• Exercise objective
Each record below is to be retyped exactly, with its pictures omitted.

• Stored data
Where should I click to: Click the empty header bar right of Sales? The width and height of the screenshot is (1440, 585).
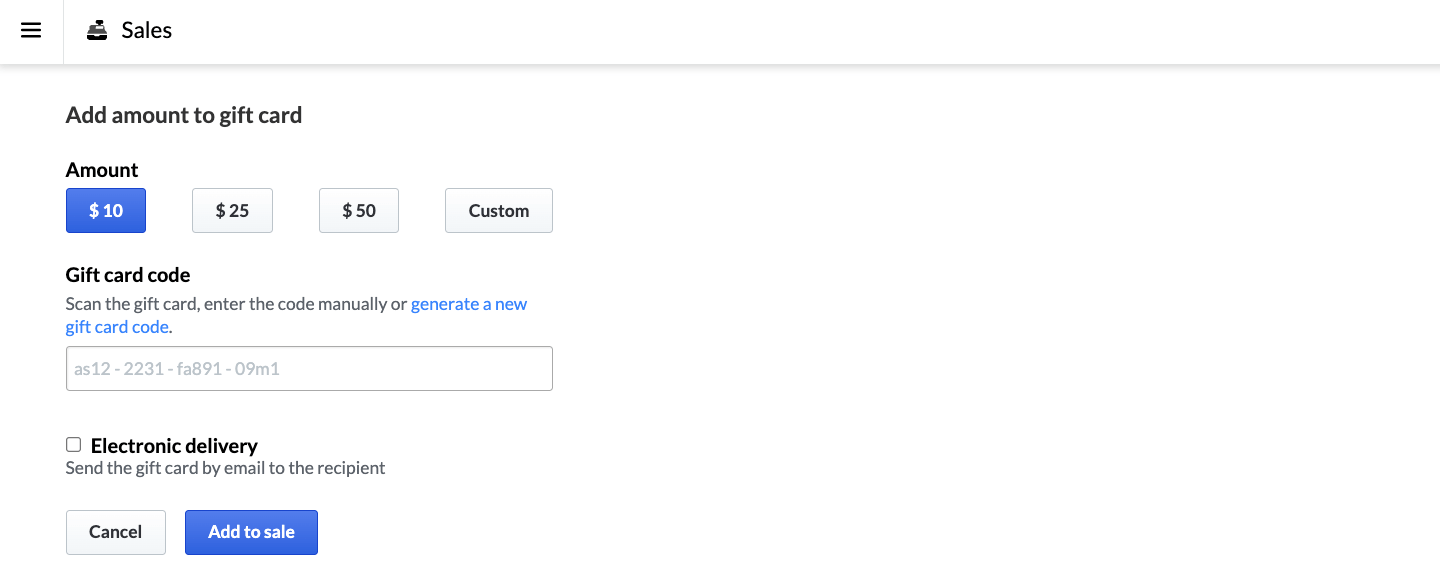[800, 31]
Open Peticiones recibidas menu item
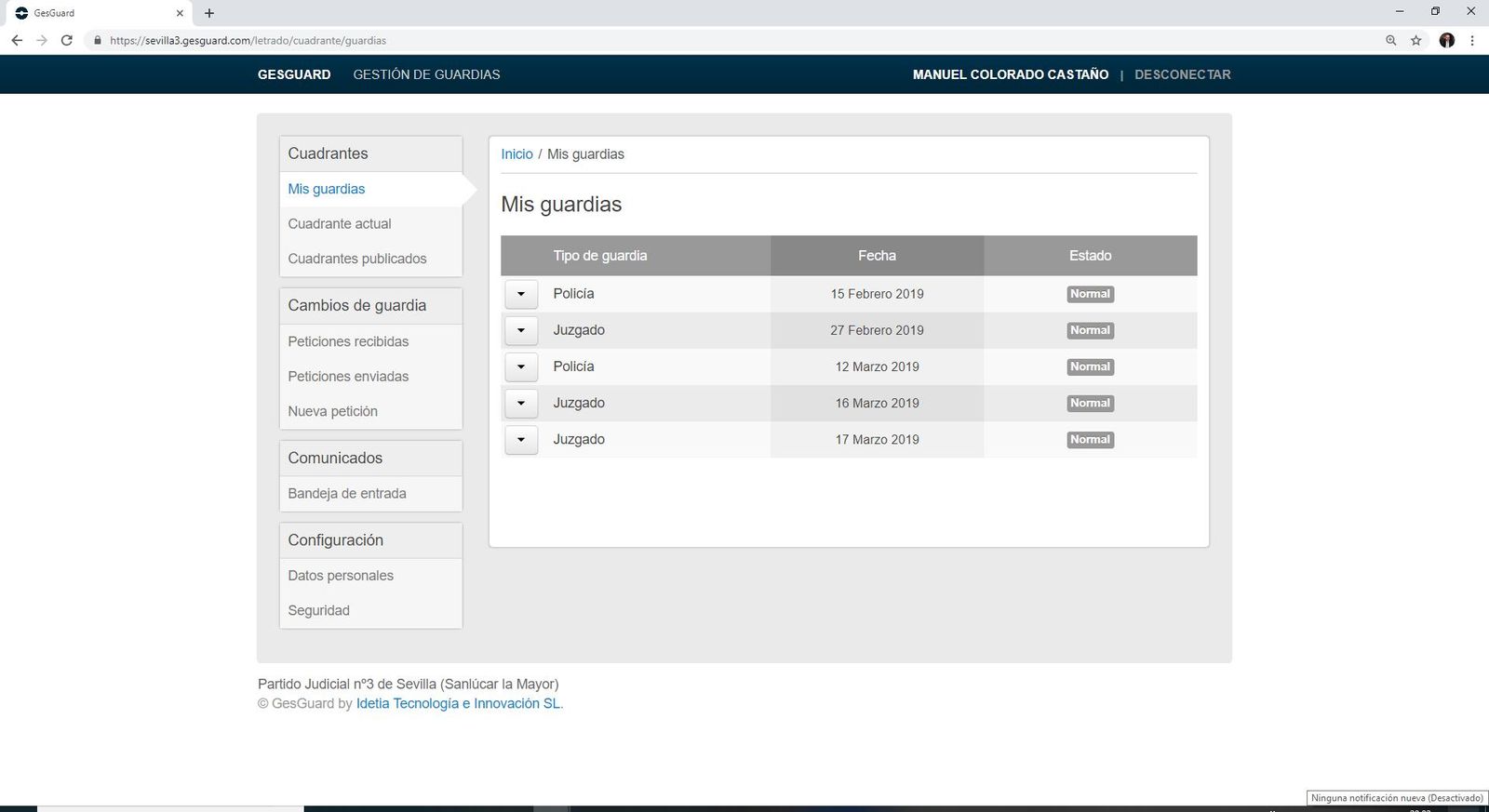This screenshot has height=812, width=1489. (x=348, y=341)
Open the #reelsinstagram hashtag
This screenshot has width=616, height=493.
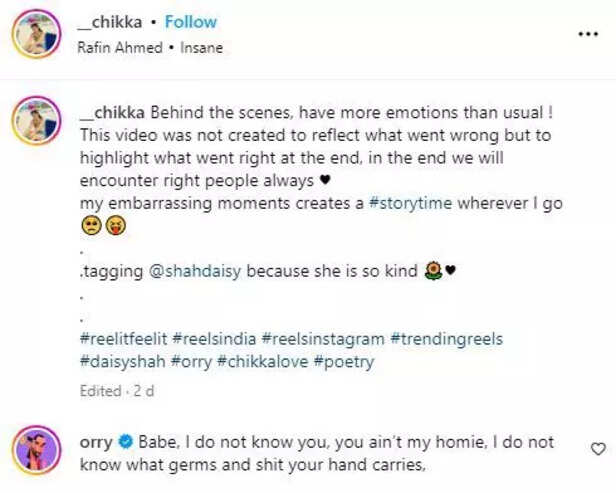(324, 340)
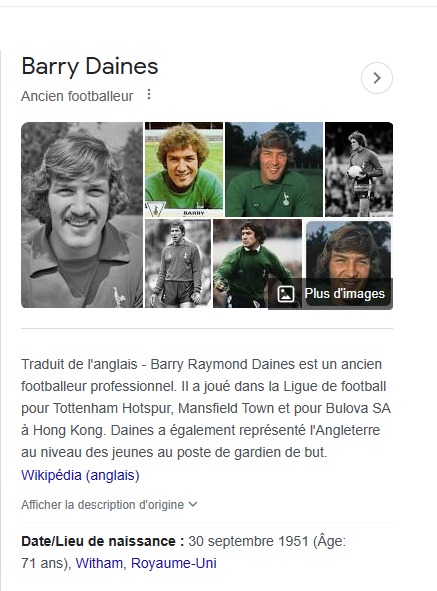Open the green jersey photo with trees
The image size is (437, 591).
click(274, 169)
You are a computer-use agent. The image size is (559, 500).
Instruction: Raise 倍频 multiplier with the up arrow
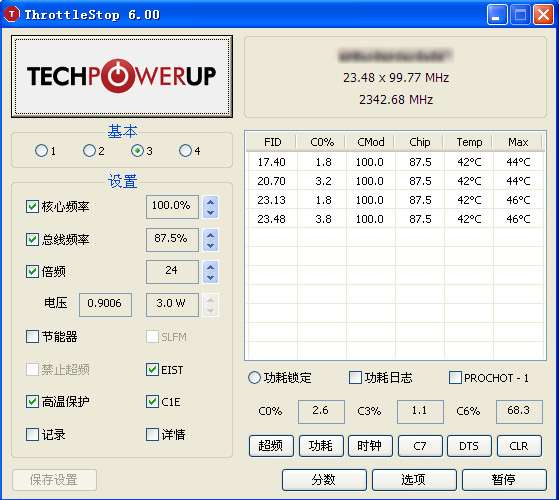(210, 267)
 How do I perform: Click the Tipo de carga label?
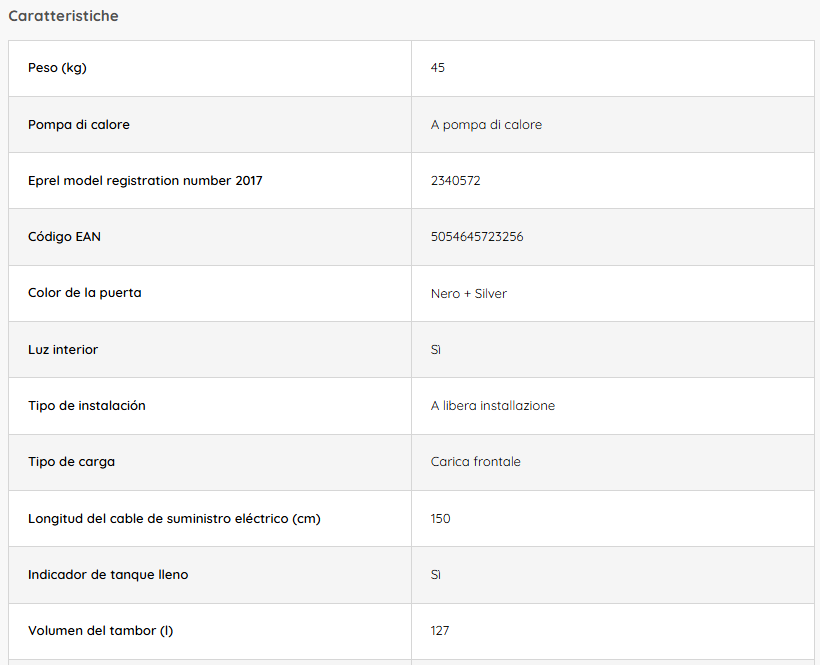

• Task output
Where should I click to: Click the empty header bar right of Sales? The width and height of the screenshot is (1440, 585).
[800, 31]
Open Peticiones recibidas menu item
This screenshot has height=812, width=1489. (x=348, y=341)
Open the #reelsinstagram hashtag
This screenshot has width=616, height=493.
(324, 340)
Open the green jersey photo with trees
The image size is (437, 591).
click(274, 169)
You are a computer-use agent. The image size is (559, 500).
Instruction: Raise 倍频 multiplier with the up arrow
(210, 267)
 How do I perform: Click the Tipo de carga label?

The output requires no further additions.